• PROMPT:
Tally the lines in the following entries that include the word "Choose"; state only the total.

--- SOURCE MATERIAL ---

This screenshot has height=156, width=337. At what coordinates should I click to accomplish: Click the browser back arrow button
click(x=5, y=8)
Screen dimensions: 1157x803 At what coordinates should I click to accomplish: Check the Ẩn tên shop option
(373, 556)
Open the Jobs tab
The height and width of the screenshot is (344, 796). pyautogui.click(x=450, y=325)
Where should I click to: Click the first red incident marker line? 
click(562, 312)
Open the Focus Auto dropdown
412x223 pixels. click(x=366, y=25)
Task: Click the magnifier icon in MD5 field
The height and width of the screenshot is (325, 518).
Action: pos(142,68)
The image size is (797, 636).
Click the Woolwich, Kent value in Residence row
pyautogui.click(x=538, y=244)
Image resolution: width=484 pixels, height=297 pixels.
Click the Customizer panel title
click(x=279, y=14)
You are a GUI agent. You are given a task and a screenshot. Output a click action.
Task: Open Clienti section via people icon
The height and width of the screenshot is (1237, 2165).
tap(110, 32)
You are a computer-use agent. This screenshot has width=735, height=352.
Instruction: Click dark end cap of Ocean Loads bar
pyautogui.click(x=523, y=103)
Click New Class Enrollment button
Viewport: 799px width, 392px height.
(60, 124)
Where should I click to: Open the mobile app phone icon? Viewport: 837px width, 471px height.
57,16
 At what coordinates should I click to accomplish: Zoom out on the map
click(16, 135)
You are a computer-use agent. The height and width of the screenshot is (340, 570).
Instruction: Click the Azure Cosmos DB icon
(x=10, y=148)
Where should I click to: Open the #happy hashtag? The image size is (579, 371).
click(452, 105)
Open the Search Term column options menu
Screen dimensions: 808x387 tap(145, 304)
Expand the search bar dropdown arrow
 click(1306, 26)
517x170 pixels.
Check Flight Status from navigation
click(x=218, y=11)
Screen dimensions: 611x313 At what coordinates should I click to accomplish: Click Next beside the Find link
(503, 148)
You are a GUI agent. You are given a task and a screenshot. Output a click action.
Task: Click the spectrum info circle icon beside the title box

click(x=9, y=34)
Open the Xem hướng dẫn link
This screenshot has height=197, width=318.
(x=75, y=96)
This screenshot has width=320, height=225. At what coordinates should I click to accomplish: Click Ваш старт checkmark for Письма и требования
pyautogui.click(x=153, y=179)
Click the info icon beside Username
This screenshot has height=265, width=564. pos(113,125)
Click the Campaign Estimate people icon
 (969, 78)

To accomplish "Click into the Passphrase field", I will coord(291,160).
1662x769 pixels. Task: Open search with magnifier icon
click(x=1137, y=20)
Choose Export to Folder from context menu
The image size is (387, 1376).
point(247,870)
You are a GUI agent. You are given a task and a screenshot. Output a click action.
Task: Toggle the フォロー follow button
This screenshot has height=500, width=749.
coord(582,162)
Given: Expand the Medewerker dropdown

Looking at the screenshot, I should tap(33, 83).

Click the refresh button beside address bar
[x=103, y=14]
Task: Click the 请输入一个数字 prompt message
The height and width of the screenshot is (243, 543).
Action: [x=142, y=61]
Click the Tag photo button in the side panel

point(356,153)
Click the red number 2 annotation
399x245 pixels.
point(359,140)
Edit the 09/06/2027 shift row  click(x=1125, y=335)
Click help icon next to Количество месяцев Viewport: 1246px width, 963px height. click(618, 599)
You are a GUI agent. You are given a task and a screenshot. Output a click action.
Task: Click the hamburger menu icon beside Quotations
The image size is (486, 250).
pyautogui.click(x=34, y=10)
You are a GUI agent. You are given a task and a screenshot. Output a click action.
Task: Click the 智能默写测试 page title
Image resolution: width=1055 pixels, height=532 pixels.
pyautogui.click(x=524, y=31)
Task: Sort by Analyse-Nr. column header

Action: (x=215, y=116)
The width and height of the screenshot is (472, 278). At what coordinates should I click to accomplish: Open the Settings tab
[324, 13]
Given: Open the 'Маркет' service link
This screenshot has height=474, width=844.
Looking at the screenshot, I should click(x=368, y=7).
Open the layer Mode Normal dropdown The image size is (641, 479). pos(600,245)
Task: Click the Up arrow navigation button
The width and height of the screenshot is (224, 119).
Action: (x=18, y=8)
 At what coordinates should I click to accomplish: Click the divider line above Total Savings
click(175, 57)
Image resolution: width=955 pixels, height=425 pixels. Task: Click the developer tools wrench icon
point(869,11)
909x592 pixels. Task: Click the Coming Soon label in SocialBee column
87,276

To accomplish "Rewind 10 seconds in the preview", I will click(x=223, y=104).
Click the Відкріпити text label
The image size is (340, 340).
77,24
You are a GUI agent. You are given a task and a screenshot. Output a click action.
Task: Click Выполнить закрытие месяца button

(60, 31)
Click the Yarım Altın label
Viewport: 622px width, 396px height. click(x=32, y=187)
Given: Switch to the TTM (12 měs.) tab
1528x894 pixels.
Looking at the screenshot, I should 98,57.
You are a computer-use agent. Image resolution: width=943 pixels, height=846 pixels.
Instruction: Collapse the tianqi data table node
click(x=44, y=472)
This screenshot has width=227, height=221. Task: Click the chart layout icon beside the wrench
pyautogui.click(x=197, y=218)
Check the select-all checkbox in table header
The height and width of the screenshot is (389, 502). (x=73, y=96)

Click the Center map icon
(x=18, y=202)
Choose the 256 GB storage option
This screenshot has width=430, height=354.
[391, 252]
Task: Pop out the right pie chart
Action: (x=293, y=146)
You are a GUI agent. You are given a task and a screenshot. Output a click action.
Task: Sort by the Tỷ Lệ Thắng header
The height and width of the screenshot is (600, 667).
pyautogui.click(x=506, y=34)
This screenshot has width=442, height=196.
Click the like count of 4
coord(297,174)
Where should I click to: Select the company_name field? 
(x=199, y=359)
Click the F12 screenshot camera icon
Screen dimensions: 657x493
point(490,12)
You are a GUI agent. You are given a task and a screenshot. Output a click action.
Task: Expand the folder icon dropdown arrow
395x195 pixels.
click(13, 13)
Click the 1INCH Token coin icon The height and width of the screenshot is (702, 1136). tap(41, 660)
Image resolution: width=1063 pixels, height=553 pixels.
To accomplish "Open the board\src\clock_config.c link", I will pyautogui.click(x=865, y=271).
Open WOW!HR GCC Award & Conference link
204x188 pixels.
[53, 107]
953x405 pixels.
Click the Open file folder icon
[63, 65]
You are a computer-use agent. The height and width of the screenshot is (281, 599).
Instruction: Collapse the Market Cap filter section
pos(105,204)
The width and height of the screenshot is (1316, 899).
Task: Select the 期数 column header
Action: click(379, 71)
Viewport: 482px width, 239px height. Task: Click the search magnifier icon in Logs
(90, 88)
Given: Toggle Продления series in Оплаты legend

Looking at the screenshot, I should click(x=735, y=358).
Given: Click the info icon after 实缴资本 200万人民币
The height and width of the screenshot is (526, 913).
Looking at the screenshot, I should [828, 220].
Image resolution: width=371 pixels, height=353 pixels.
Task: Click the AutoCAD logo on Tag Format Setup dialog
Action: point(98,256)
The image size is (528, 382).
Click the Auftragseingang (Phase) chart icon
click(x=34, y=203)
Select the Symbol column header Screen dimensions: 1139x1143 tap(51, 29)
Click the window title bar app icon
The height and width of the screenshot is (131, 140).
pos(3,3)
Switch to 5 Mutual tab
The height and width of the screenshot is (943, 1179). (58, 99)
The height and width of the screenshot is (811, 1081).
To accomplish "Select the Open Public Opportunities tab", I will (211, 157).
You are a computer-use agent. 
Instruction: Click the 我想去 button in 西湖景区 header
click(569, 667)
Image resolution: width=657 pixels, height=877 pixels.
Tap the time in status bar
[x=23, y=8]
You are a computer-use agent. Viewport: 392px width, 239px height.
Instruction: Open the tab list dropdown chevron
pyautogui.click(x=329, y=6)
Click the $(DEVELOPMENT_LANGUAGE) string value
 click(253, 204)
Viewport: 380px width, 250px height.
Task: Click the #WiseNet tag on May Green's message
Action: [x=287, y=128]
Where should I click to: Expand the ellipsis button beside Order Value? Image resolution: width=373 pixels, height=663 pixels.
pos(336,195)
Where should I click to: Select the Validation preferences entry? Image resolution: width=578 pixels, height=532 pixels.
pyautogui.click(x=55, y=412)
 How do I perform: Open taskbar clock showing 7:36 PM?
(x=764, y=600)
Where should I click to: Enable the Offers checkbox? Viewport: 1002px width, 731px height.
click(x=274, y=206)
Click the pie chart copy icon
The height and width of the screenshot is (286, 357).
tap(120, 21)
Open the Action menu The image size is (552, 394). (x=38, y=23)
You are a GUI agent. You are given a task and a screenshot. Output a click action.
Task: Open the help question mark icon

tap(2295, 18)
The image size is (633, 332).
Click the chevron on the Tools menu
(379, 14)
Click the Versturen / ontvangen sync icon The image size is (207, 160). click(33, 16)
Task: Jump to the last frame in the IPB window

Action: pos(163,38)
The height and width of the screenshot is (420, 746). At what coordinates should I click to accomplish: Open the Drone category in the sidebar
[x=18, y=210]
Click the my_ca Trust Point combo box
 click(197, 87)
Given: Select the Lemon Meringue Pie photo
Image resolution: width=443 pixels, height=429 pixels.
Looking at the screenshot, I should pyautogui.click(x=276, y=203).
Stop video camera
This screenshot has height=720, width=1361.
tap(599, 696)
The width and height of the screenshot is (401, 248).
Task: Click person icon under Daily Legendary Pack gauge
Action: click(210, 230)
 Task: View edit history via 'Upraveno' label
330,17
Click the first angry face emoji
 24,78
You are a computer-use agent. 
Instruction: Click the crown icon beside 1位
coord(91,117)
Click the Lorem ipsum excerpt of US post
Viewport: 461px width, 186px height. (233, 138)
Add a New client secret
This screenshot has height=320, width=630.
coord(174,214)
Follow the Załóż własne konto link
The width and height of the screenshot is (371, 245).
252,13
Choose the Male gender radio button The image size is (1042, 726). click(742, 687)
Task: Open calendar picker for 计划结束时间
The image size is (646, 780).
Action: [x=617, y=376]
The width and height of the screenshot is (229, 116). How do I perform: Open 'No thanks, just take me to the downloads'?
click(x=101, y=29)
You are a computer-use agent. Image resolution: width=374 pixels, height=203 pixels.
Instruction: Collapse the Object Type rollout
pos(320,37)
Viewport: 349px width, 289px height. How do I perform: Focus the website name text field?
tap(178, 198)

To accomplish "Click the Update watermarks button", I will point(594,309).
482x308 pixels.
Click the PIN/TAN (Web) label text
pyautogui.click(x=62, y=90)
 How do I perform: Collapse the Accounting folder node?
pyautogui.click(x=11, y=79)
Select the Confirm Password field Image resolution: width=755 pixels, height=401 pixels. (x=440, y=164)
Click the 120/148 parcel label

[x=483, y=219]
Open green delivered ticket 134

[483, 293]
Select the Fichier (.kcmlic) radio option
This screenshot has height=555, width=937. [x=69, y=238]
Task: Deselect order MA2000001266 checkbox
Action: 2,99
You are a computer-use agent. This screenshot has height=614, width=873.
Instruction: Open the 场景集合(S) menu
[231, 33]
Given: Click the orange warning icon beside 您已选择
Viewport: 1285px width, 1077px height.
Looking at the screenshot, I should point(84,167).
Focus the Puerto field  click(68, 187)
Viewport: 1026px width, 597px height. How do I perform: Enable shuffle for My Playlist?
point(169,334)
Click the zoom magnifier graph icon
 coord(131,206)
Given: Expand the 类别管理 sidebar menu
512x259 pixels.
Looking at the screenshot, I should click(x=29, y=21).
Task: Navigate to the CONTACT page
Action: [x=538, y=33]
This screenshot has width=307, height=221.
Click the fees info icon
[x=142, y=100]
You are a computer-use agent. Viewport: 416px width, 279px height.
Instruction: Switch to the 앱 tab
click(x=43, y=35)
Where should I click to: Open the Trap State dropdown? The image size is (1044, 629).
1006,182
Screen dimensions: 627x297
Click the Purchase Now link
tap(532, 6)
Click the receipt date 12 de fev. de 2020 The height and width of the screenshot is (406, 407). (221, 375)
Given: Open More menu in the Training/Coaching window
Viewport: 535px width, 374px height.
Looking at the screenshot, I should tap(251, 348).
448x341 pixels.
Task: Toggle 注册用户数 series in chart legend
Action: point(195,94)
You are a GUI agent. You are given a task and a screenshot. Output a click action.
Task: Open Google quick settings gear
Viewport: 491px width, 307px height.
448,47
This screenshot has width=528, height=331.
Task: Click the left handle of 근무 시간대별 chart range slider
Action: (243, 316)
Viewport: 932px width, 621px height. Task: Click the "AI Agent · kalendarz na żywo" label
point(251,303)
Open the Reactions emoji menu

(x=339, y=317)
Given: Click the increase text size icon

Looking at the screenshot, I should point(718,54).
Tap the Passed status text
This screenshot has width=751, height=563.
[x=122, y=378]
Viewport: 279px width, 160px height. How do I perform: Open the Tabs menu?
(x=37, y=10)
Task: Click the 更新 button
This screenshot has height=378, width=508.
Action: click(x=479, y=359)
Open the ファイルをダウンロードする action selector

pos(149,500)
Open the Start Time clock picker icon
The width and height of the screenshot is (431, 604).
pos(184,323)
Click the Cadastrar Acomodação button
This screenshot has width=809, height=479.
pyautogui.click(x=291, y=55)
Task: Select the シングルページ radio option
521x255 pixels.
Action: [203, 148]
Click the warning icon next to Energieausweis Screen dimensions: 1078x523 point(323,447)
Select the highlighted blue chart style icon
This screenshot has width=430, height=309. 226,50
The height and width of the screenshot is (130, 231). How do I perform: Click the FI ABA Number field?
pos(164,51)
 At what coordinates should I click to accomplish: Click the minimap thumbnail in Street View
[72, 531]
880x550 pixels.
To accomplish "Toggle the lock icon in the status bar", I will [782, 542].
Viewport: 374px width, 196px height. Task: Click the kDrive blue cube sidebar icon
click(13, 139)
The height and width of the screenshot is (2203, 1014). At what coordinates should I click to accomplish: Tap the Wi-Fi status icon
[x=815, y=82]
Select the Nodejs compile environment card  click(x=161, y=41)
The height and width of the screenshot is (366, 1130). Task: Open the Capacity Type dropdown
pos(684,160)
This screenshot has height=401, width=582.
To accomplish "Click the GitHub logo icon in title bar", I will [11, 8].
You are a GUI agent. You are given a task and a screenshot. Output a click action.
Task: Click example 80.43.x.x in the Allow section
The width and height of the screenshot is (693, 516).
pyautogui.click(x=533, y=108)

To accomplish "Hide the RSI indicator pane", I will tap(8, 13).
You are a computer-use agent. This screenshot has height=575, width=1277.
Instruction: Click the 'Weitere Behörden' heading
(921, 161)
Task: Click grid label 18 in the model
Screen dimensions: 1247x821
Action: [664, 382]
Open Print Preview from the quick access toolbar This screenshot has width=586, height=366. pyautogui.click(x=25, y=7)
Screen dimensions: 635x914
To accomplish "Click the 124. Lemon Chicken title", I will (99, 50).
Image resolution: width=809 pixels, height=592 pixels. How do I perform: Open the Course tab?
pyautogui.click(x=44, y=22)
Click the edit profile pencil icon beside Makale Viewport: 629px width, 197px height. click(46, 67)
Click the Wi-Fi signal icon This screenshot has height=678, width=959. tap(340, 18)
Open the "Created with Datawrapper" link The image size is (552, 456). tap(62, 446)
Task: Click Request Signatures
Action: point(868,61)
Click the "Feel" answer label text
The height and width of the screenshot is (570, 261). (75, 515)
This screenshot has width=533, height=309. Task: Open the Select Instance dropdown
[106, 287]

---

• REPLY TO THE TASK:
3